> _EXERCISE DETAILS_:
Rewrite the items starting with the line that contains "Given: Click the" and going on through the end of the items, replacing "vertical" with "horizontal" and keeping everything else the same. Omit the pictures from your answer.

start

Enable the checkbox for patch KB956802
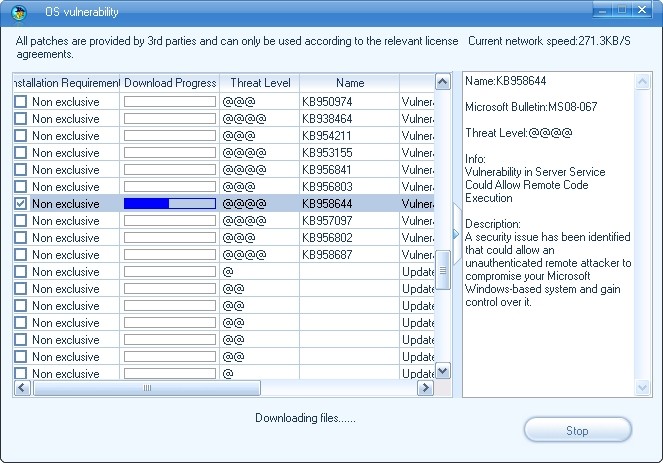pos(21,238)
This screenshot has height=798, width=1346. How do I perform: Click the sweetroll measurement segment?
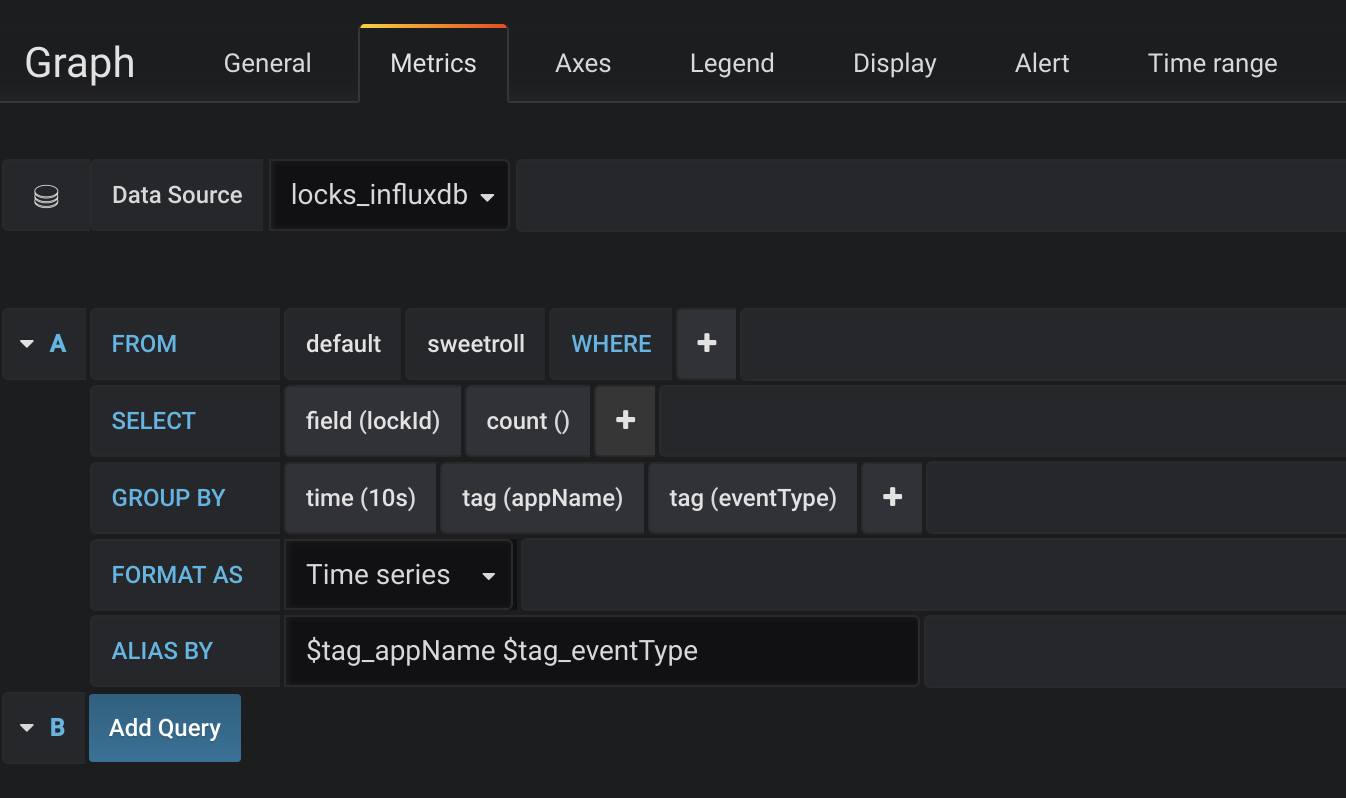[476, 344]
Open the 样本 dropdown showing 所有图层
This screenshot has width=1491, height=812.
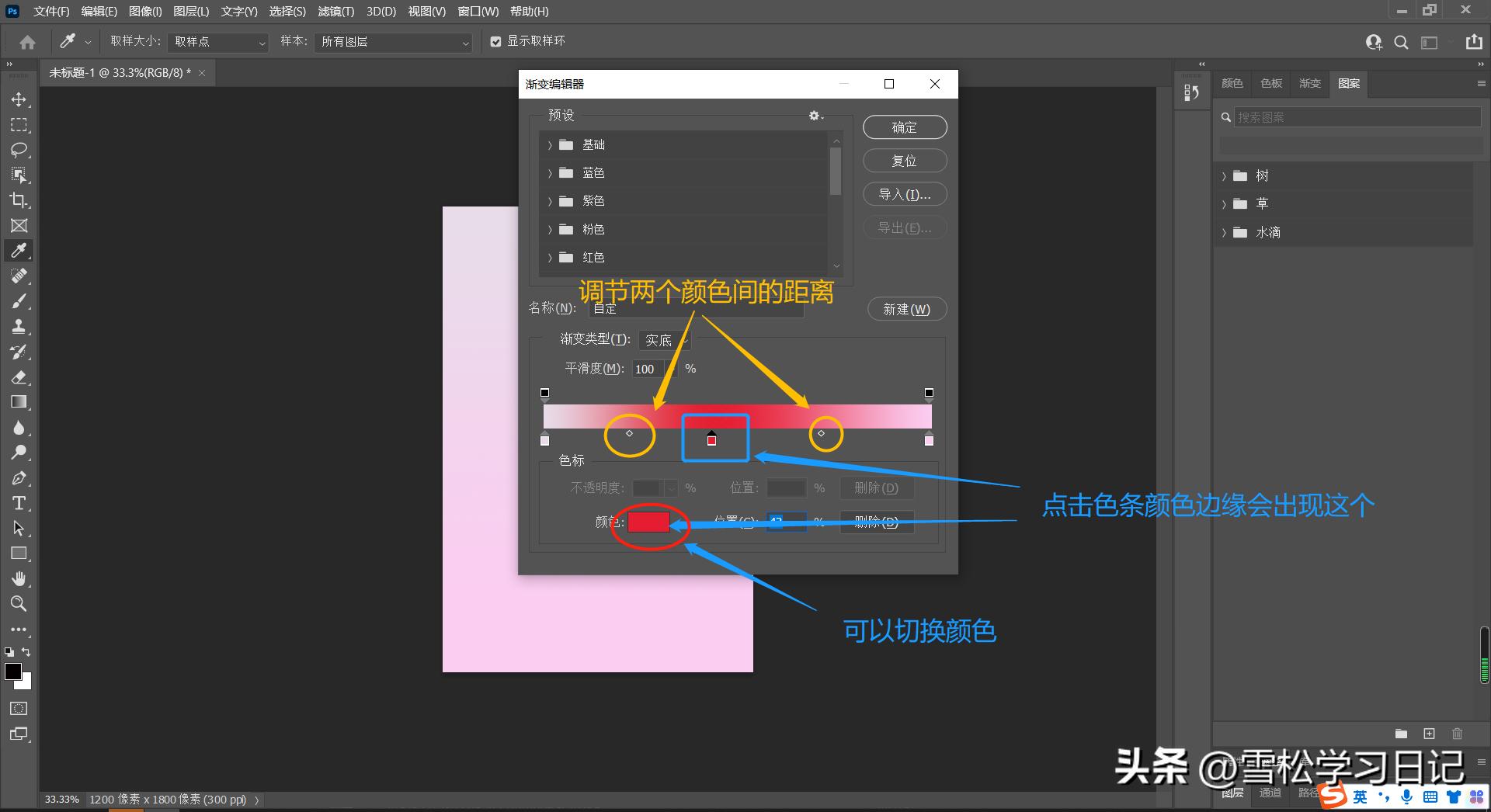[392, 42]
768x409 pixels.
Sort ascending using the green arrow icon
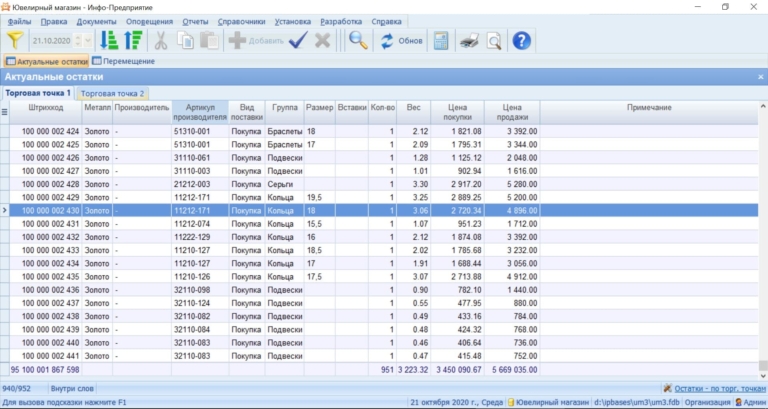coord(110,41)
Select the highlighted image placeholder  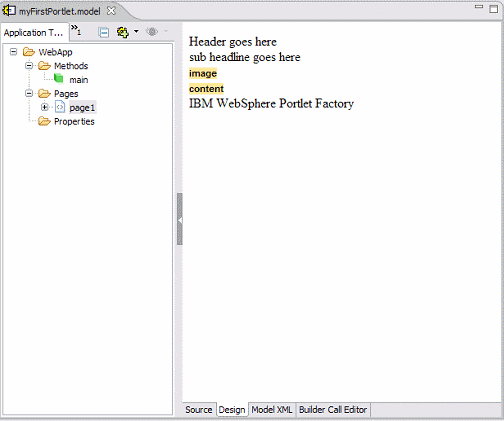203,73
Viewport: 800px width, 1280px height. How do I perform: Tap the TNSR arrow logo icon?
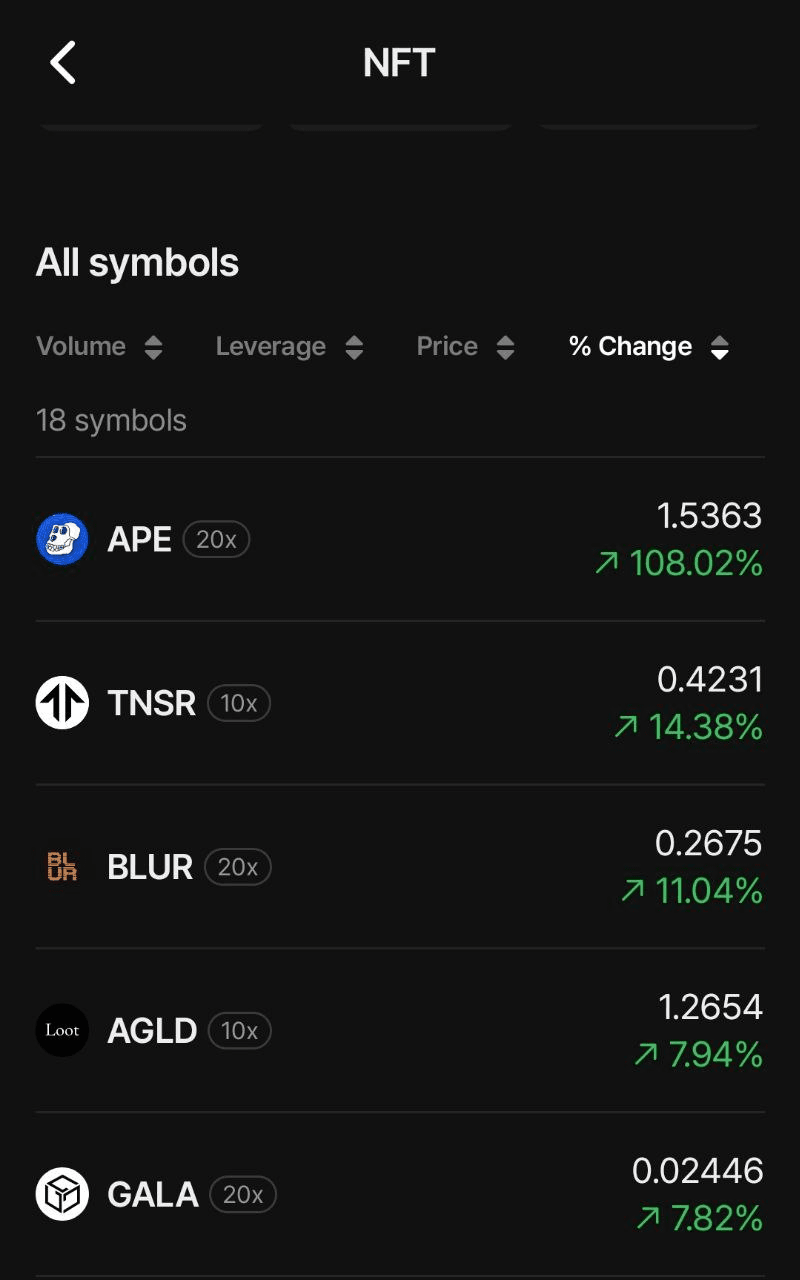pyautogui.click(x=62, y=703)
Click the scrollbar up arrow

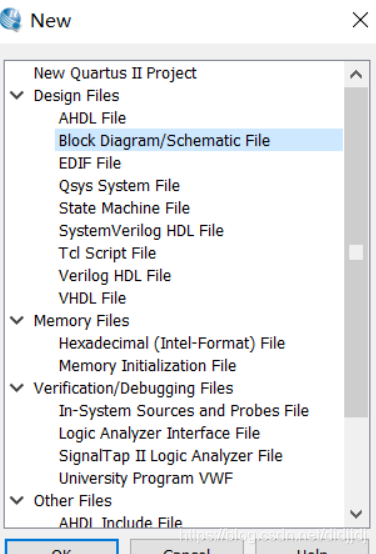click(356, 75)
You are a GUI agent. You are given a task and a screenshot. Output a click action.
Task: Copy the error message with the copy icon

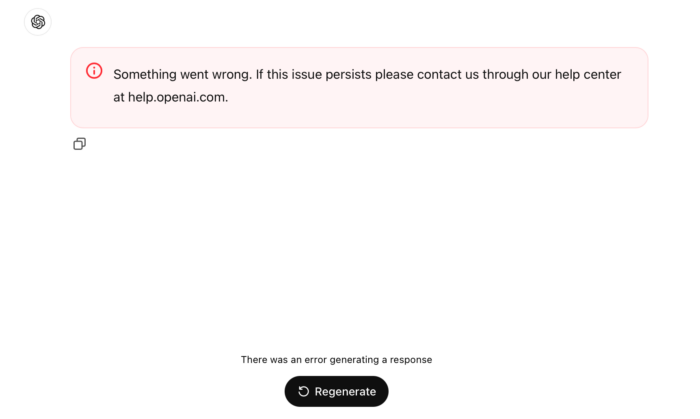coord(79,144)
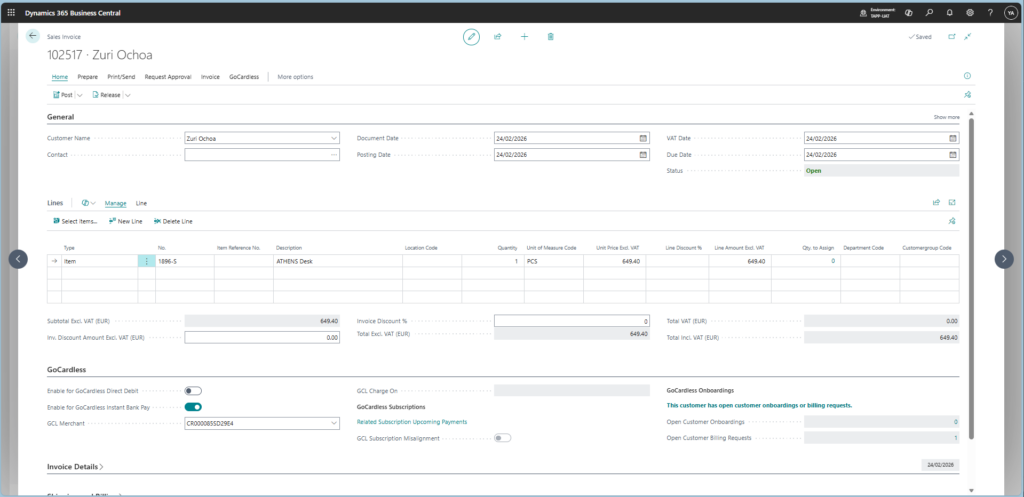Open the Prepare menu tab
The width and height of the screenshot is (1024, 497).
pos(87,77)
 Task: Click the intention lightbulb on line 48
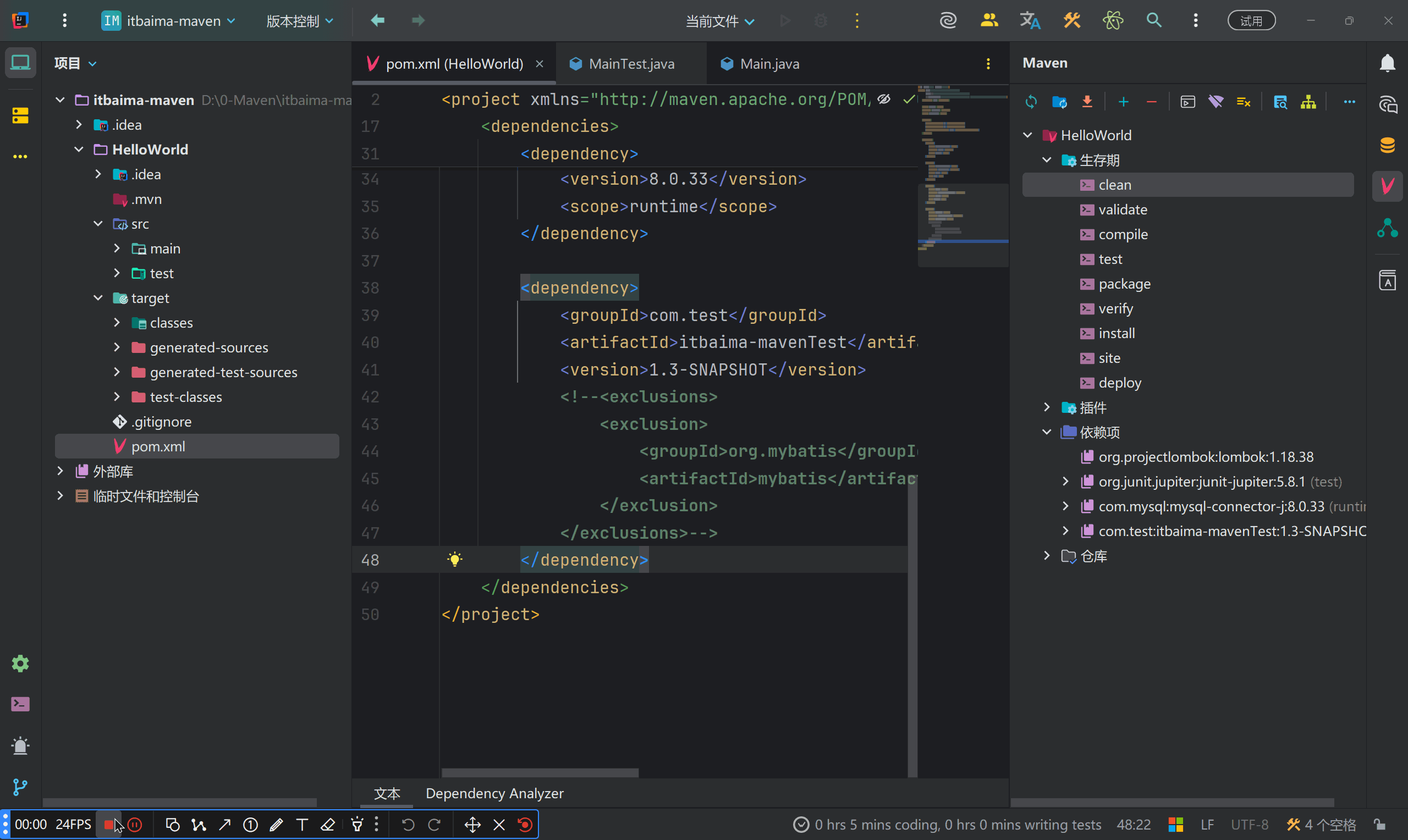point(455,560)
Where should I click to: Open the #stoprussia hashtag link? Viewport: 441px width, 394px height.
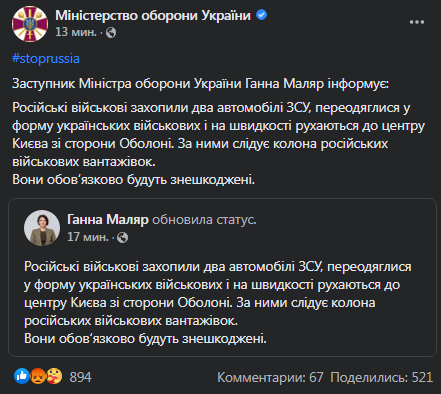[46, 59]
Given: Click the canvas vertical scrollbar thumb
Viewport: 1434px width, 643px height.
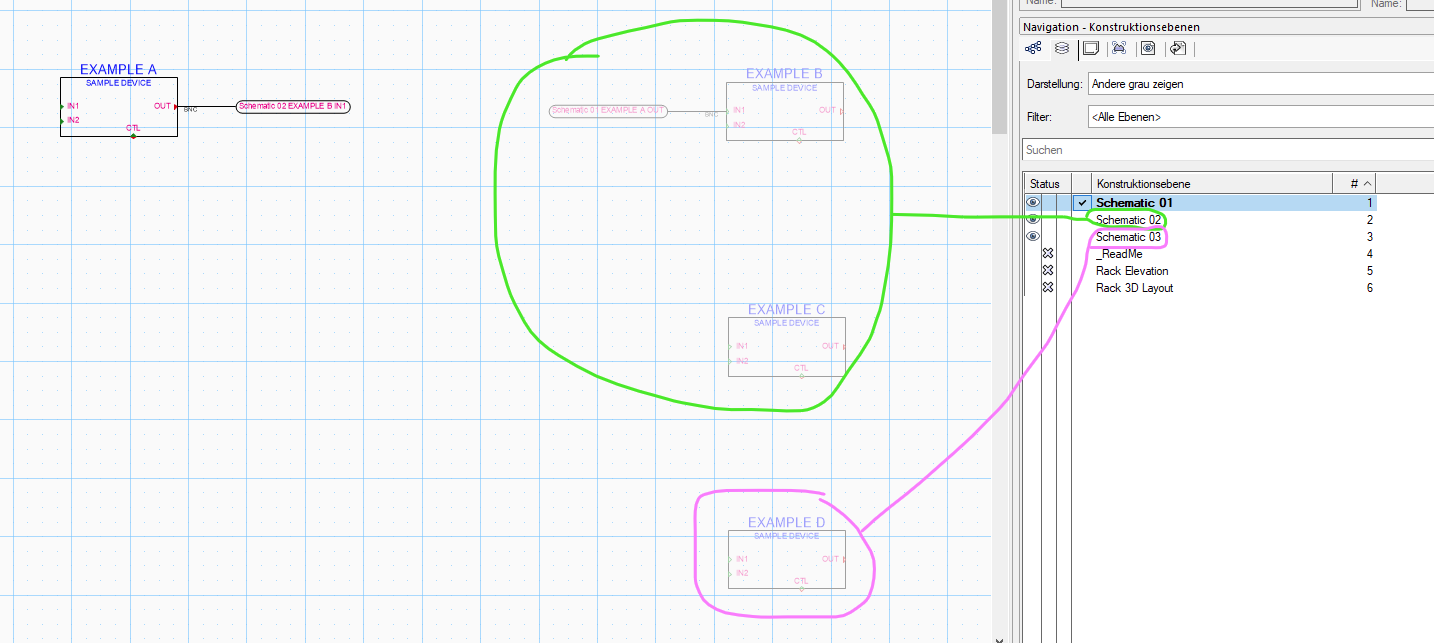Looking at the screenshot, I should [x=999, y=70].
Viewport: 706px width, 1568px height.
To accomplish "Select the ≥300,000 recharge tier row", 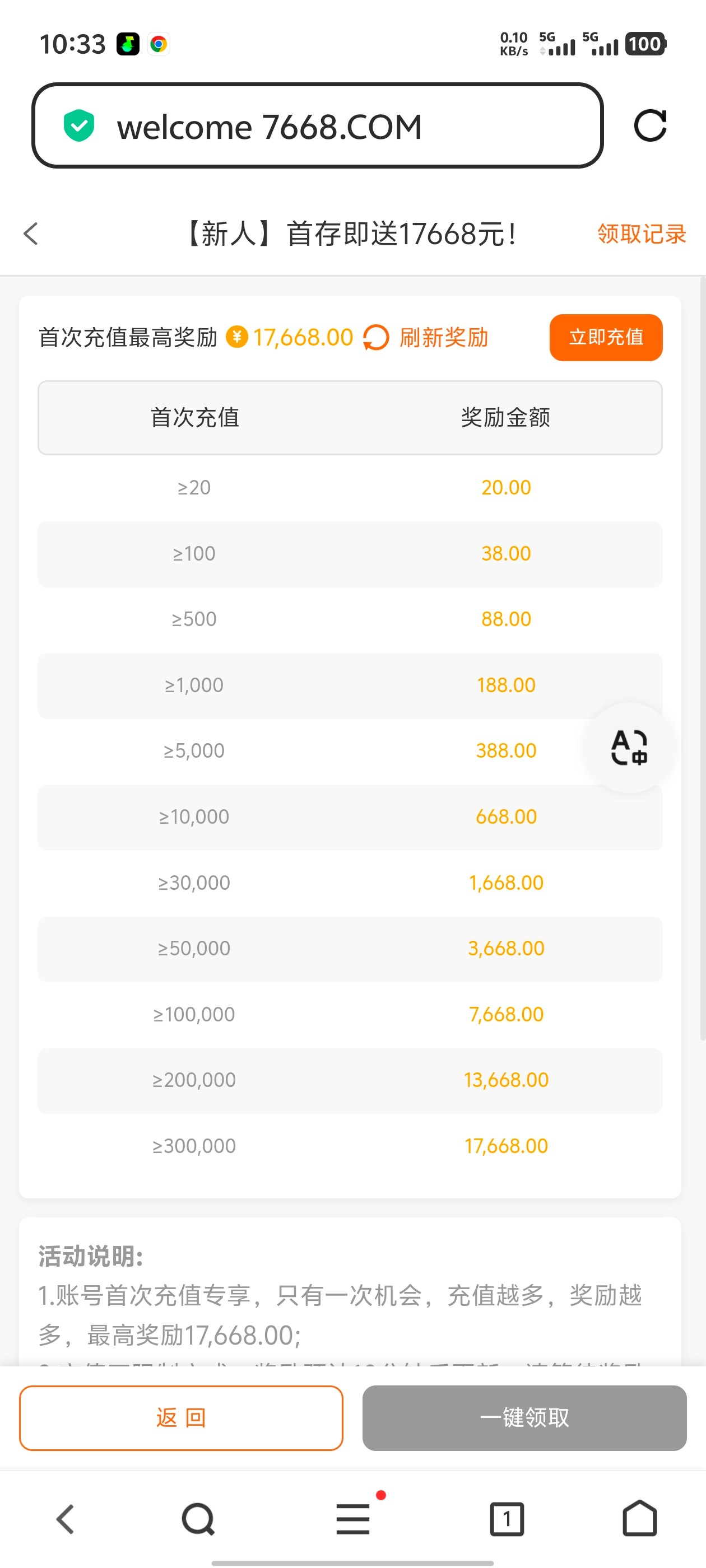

end

> _RESPONSE TO THIS EXERCISE_:
Given: Click the canvas horizontal scrollbar thumb
Viewport: 1434px width, 643px height.
Looking at the screenshot, I should [x=999, y=70].
Viewport: 706px width, 1568px height.
To accomplish "Select the ≥300,000 recharge tier row", 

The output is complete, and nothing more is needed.